Your objective
Taking the line with "Instruction: Open the XK236 export slip link" as the first and the line with "At what coordinates should I click to accomplish: Click" as the last, set down the lines below exactly, pictures excluded.

Excerpted data
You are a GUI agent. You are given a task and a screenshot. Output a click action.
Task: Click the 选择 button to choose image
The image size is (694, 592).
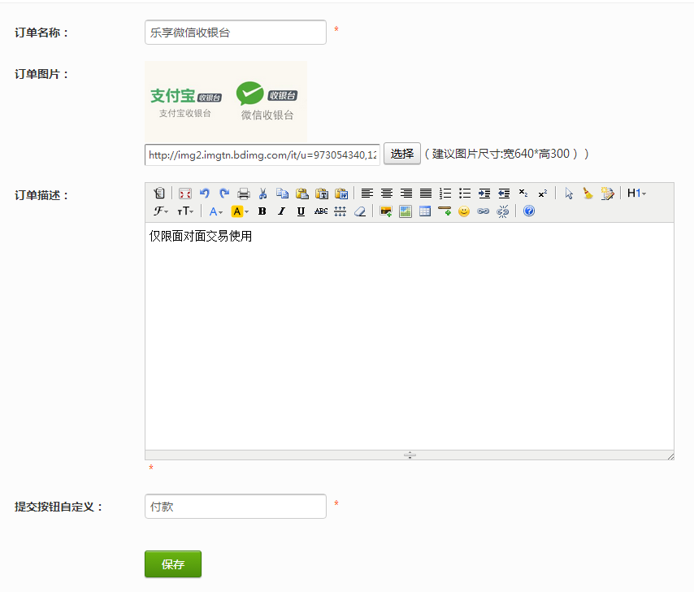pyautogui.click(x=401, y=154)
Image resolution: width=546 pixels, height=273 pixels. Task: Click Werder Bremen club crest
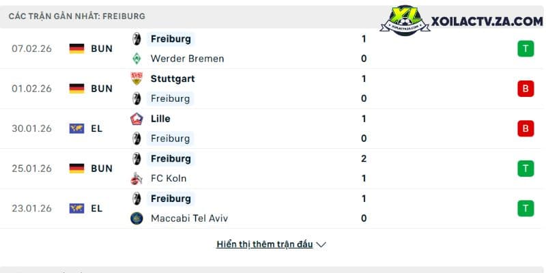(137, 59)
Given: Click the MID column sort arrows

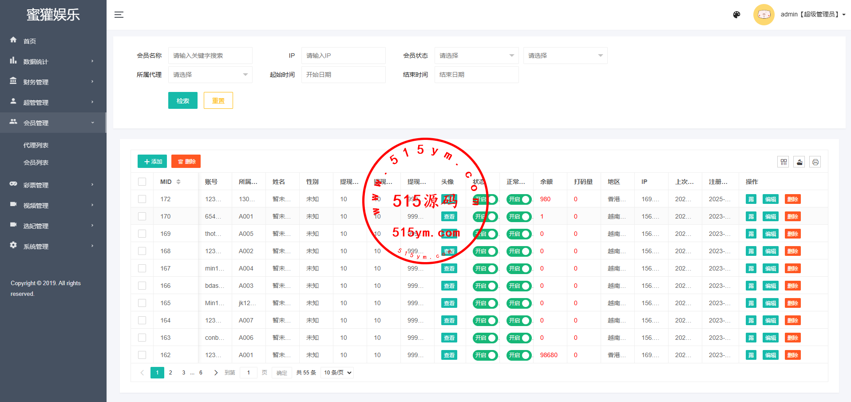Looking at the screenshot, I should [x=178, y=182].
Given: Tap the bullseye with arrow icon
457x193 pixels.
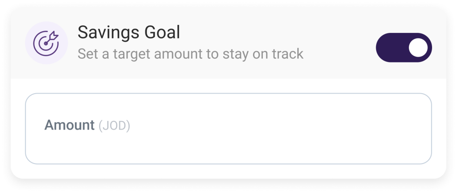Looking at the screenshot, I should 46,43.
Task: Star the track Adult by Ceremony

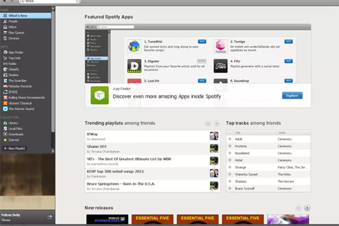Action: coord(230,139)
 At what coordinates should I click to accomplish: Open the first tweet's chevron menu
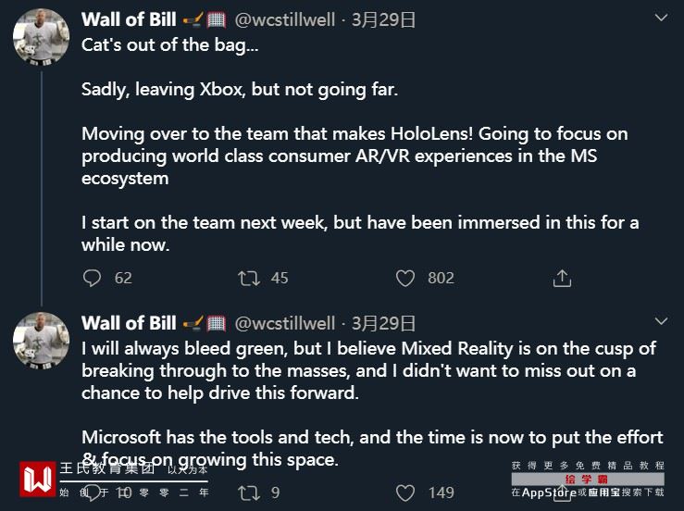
--
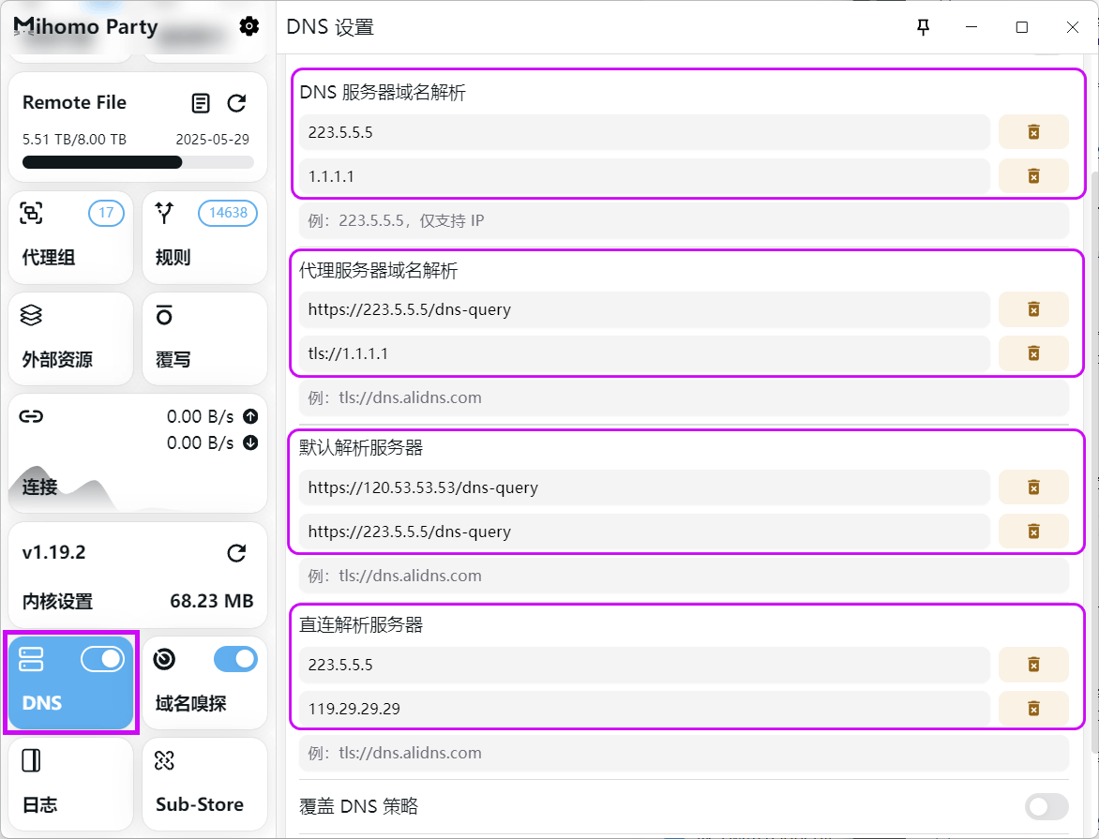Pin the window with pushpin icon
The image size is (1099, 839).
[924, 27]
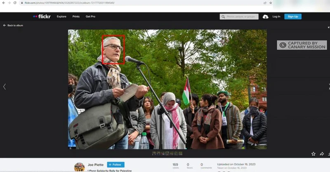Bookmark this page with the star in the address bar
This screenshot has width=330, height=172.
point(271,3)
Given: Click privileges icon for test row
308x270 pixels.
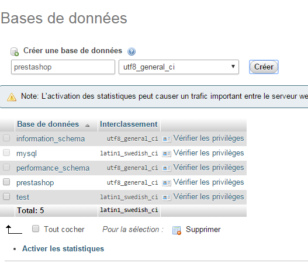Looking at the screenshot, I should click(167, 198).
---
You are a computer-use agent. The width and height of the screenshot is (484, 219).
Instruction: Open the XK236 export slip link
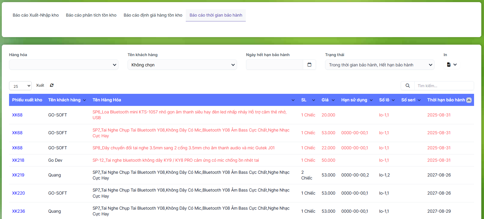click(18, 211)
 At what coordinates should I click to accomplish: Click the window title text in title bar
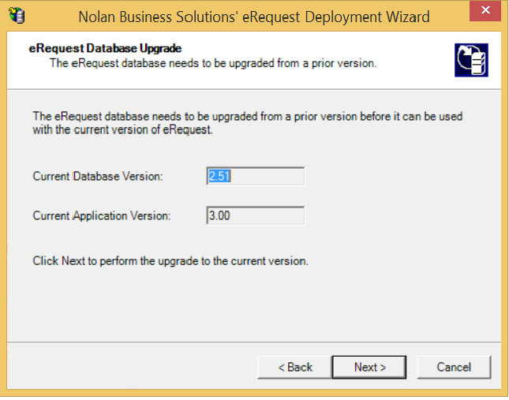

Response
Instruction: Open the XK236 export slip link
click(18, 211)
 At what coordinates should I click to accomplish: Click the window title text in title bar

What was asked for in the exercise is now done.